-- Texte proposé --
::::::

À peine remis de l’écrasante demi-heure subie sous les coups de Fange, on rejoint la Temple en quelques pas pour profiter d’un total changement d’ambiance via le premier concert black metal du week-end, redoutable honneur revenant aux vétérans français de Cainan Dawn, auteurs d’un dernier album tout à fait brillant (F.O.H.A.T). Doté d’un son clair, et professant un black metal avec juste ce qu’il convient de complexité et d’ambiances occultes mais jamais pompeuses, le quatuor savoyard réussit aisément à capter l’attention d’un public qu’on sent clairement plus composé de connaisseurs que de curieux. La demi-heure de set est vite avalée, et on en aurait même bien repris un peu : les choses s’annoncent également bien sous la Temple.  (R.L.)

« Quatre morceaux, quatre riffs ». Voilà à quoi on pourrait réduire la prestation du trio space-doom canadien le plus lourd du monde, mais ce serait faire fort peu de cas du son insensé et du groove pachydermique que Sons Of Otis impose à la Valley alors que midi n’a même pas encore sonné.  Certes, le groupe fait tourner les riffs de manière si monomaniaque qu’il ferait presque passer Electric Wizard pour un groupe de death technique, mais il le fait avec un tel métier et un tel engagement qu’on ne peut que juger le résultat convaincant. Un set agréable (sans doute moins pour les futurs sourds qui avaient oublié leurs protections auditives). (R.L.)

::::::

-- Données fournies --
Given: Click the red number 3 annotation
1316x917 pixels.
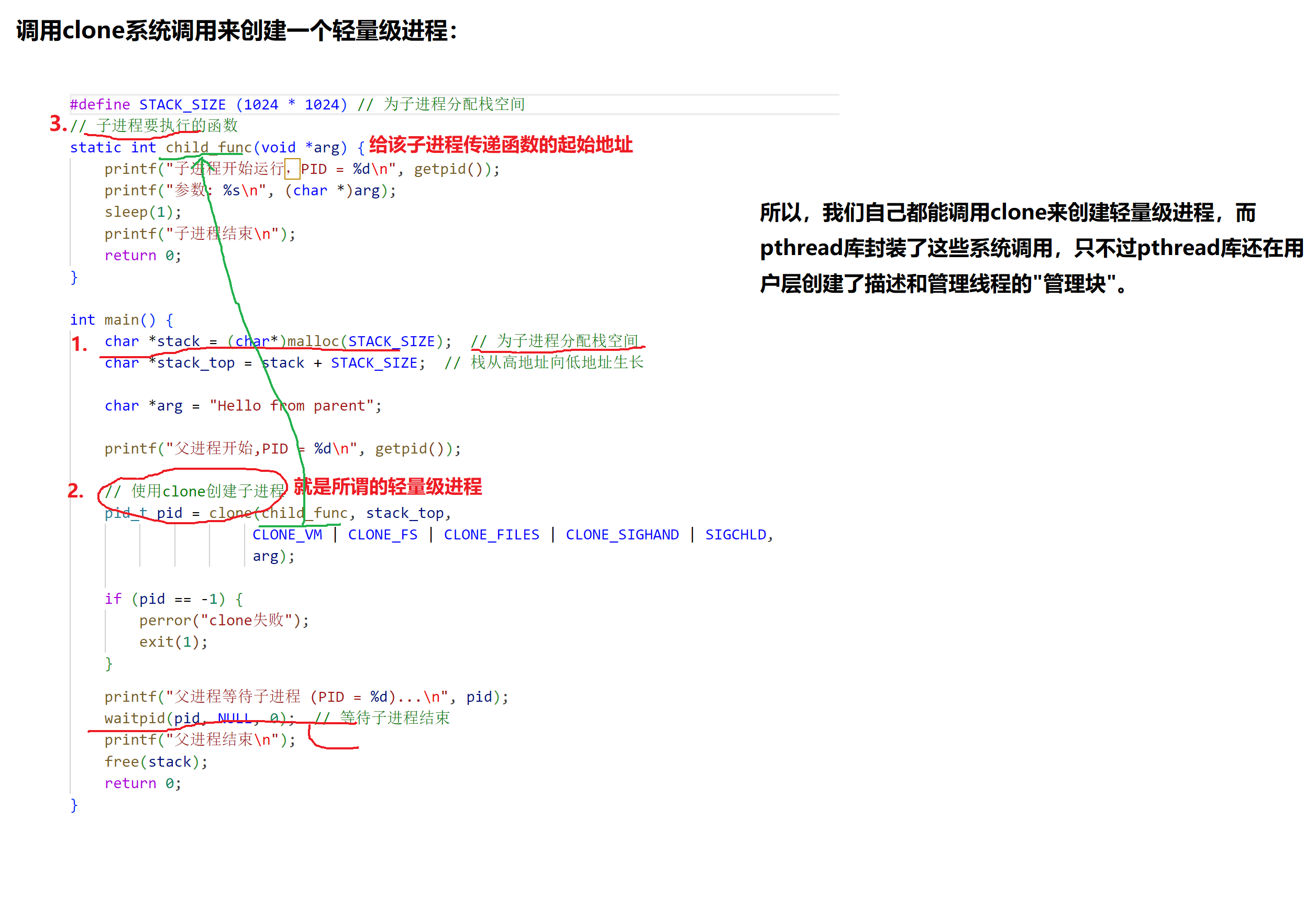Looking at the screenshot, I should (57, 124).
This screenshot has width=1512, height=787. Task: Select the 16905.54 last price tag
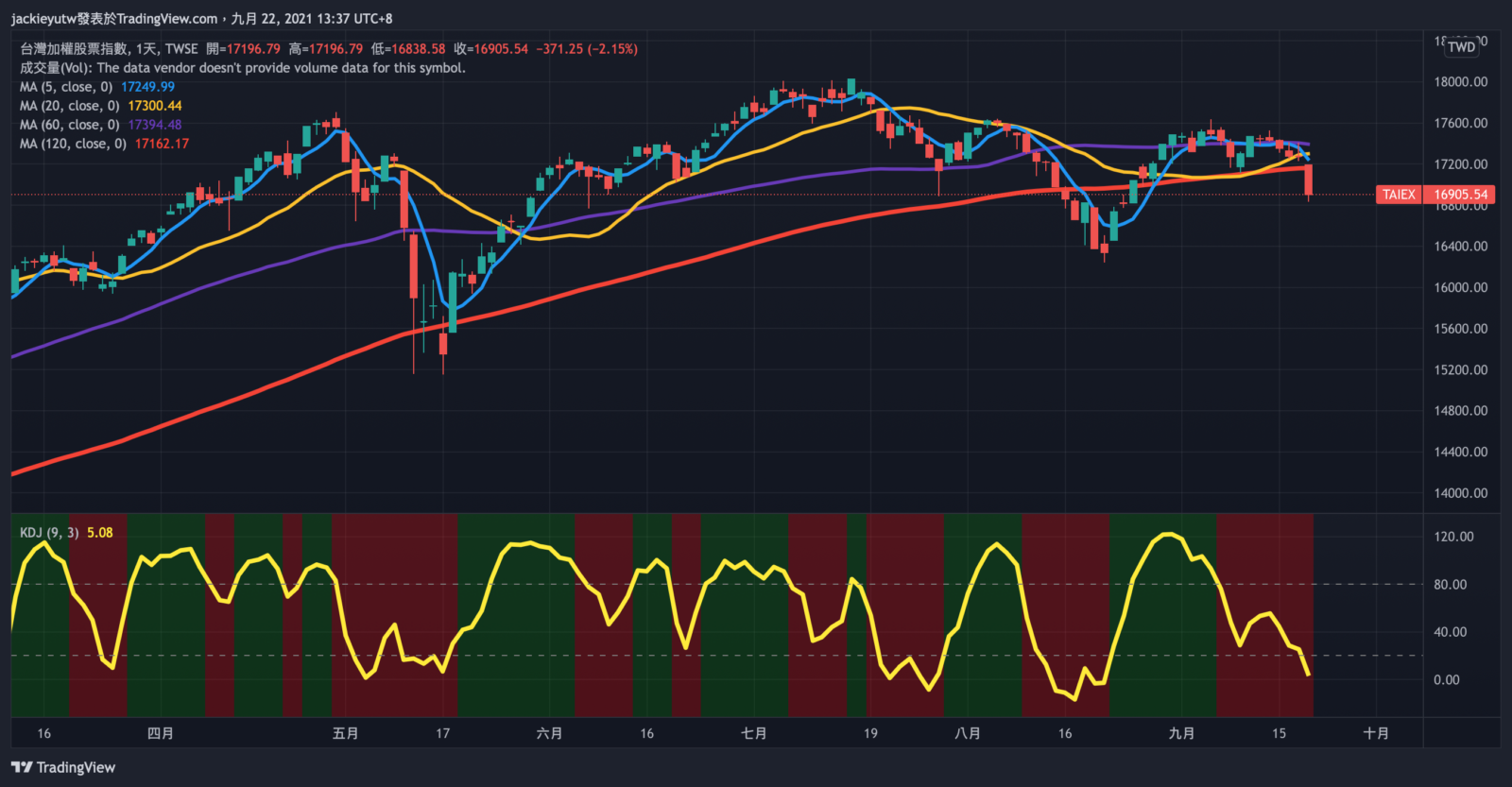[x=1461, y=195]
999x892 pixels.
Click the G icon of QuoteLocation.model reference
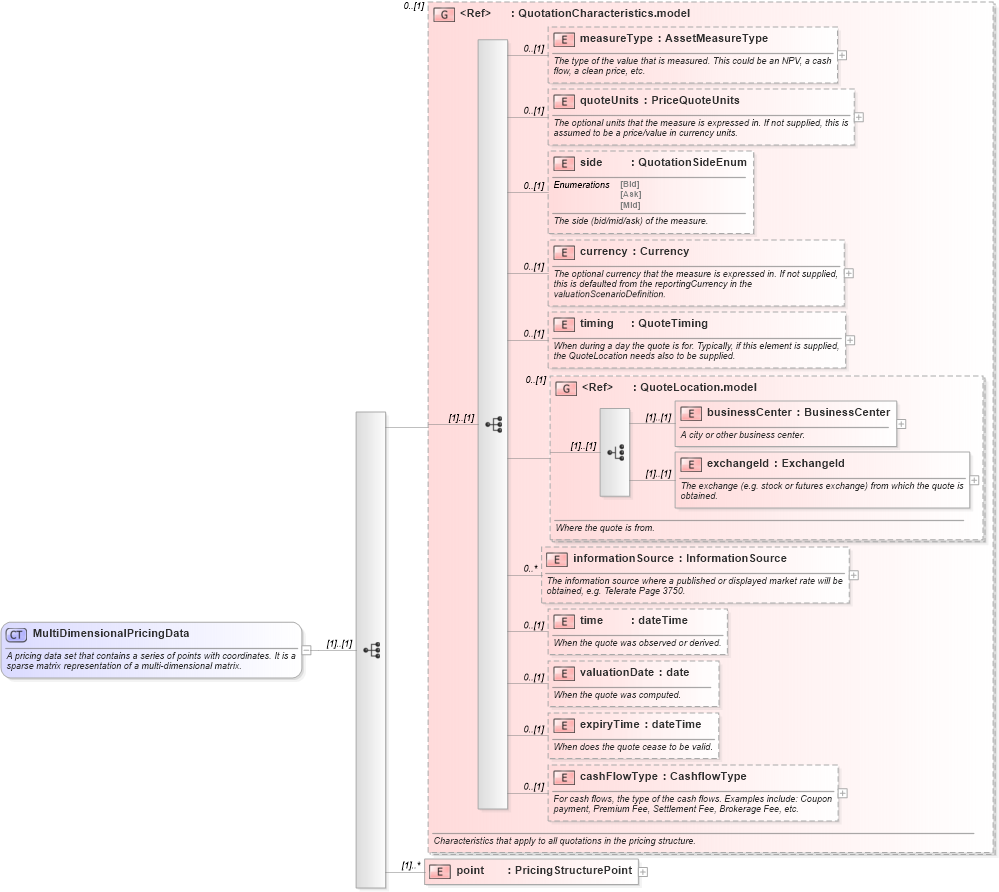(565, 388)
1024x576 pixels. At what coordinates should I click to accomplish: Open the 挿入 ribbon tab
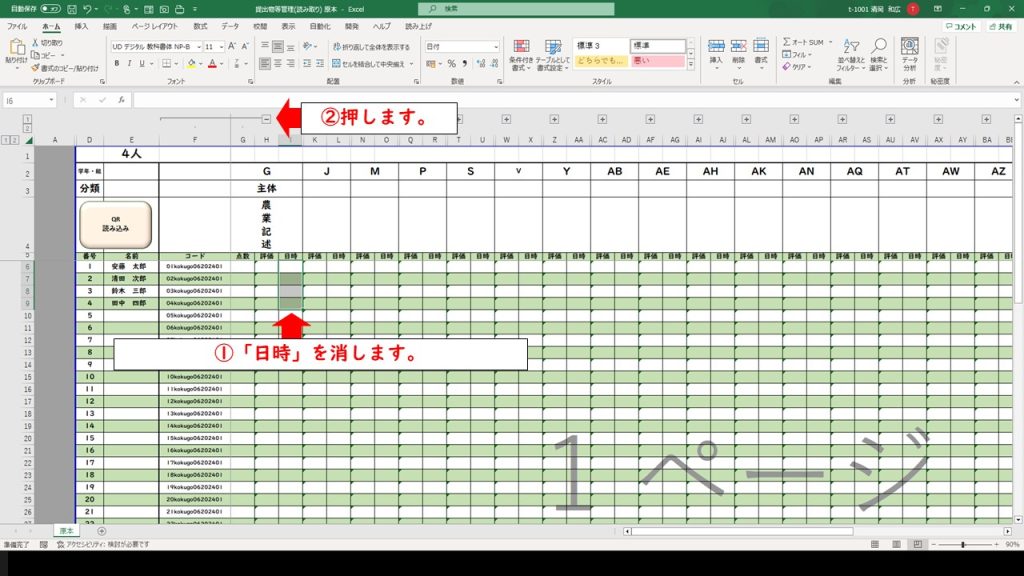[81, 26]
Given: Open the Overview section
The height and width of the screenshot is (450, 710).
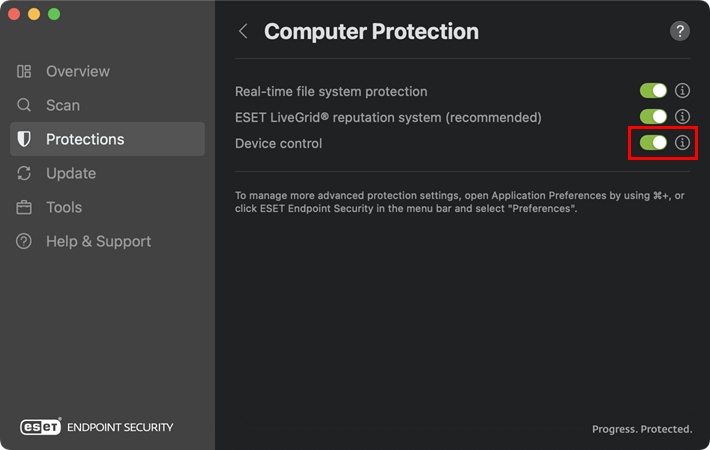Looking at the screenshot, I should 78,72.
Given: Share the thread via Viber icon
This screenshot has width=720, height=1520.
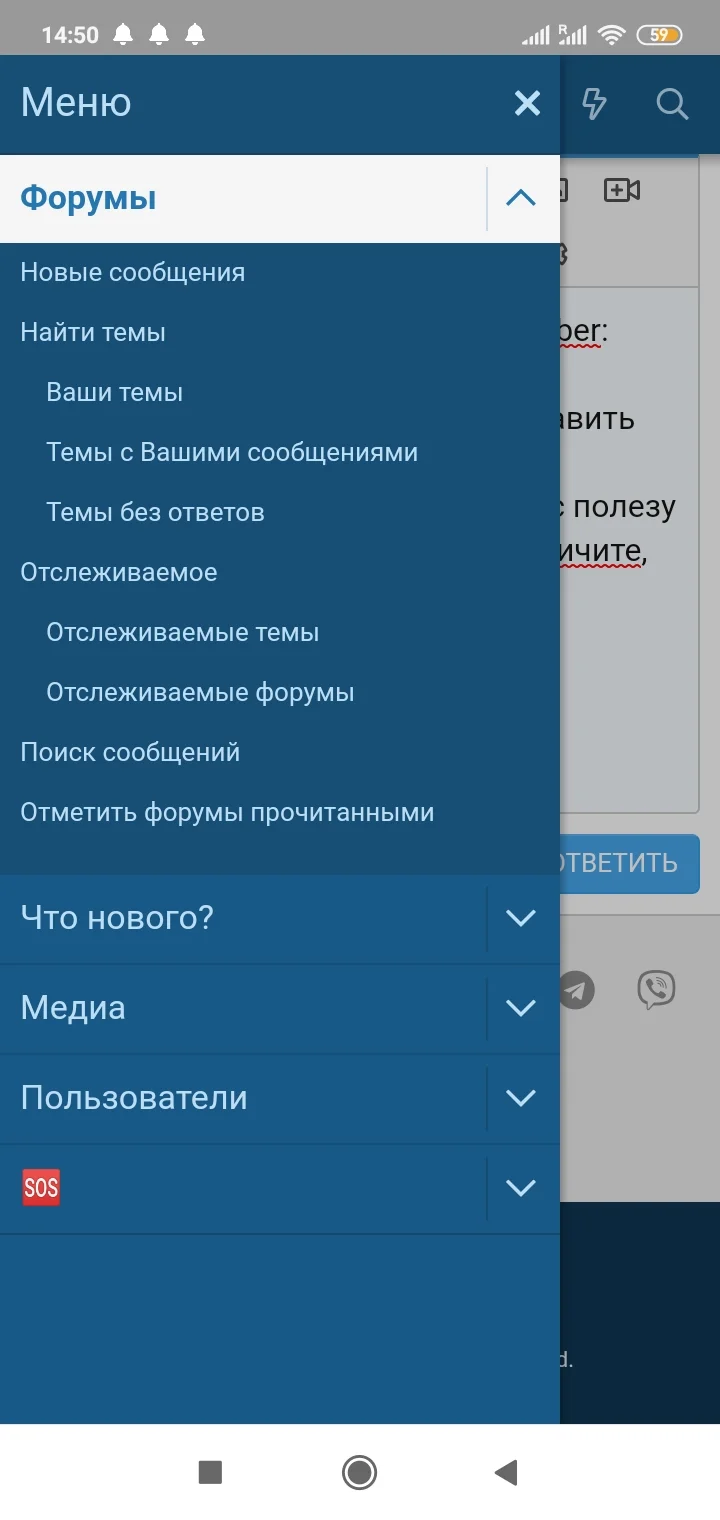Looking at the screenshot, I should click(x=657, y=991).
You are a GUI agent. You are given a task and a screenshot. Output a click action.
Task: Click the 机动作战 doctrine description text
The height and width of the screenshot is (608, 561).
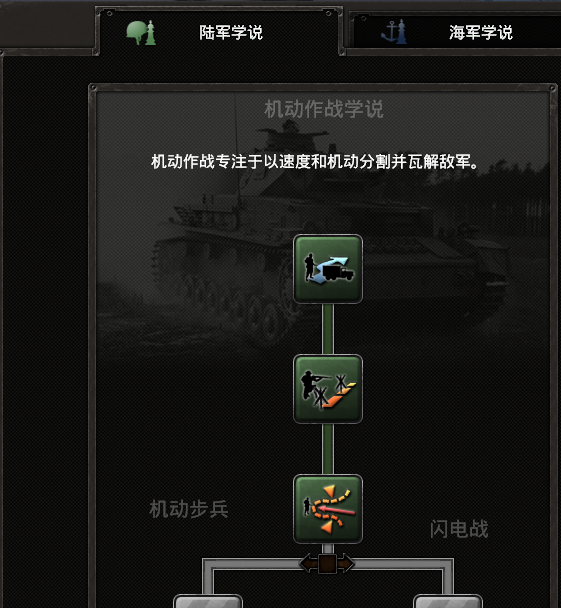click(x=314, y=162)
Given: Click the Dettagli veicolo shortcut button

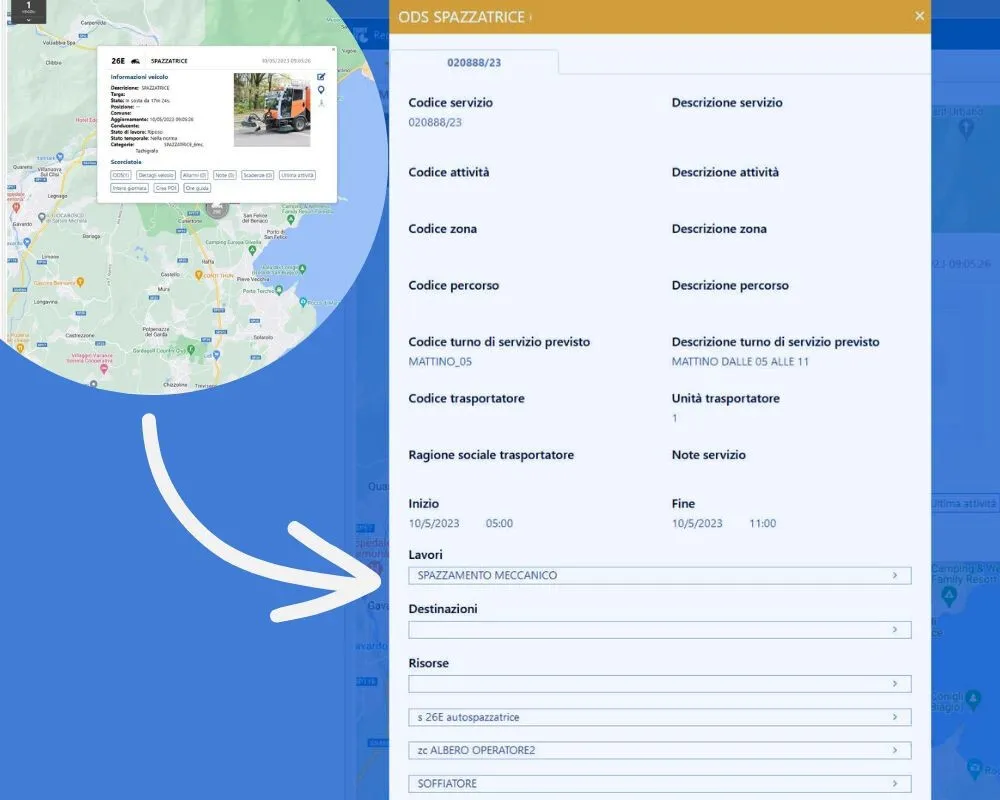Looking at the screenshot, I should point(156,175).
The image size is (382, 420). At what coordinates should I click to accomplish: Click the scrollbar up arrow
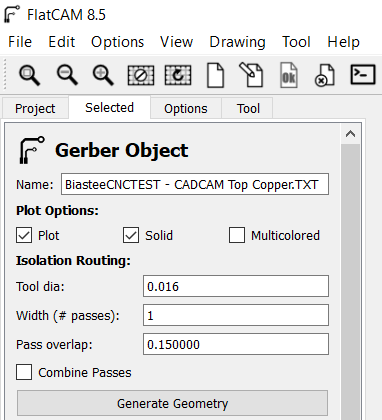click(350, 134)
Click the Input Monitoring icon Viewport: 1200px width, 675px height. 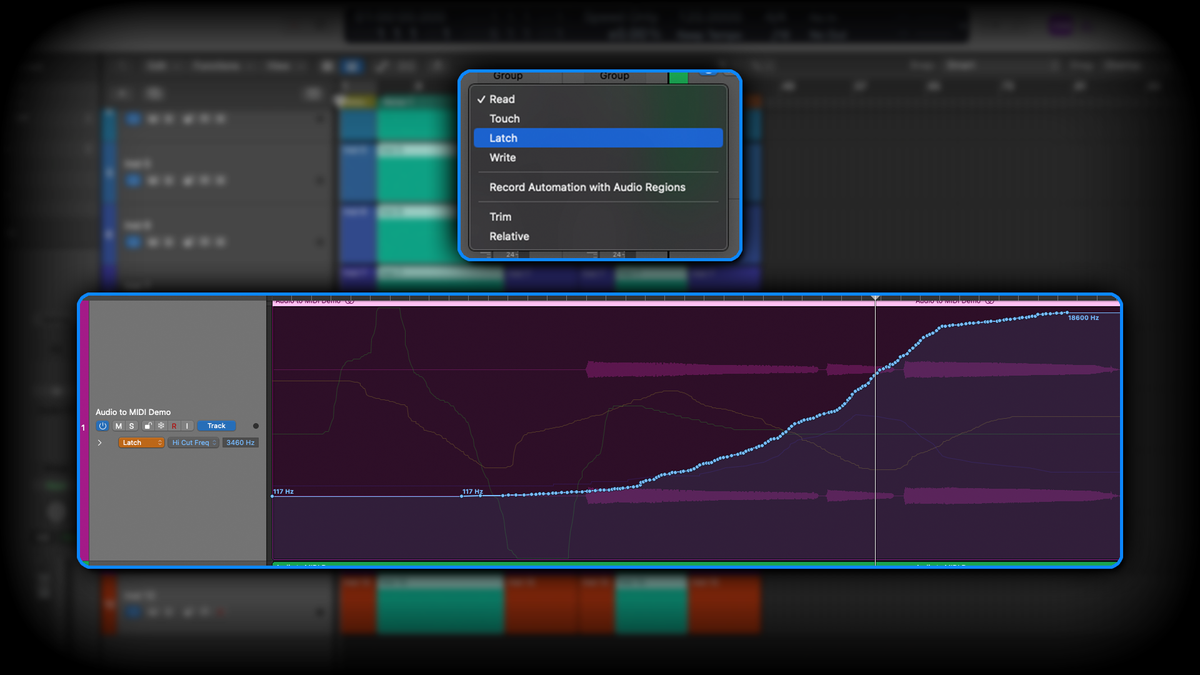click(186, 426)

::::::

Citez sans rien changer le passage du texte proposé qui commence par les mots contenant "À peine remis" et se termine par "la Temple.  (R.L.)".

À peine remis de l’écrasante demi-heure subie sous les coups de Fange, on rejoint la Temple en quelques pas pour profiter d’un total changement d’ambiance via le premier concert black metal du week-end, redoutable honneur revenant aux vétérans français de Cainan Dawn, auteurs d’un dernier album tout à fait brillant (F.O.H.A.T). Doté d’un son clair, et professant un black metal avec juste ce qu’il convient de complexité et d’ambiances occultes mais jamais pompeuses, le quatuor savoyard réussit aisément à capter l’attention d’un public qu’on sent clairement plus composé de connaisseurs que de curieux. La demi-heure de set est vite avalée, et on en aurait même bien repris un peu : les choses s’annoncent également bien sous la Temple.  (R.L.)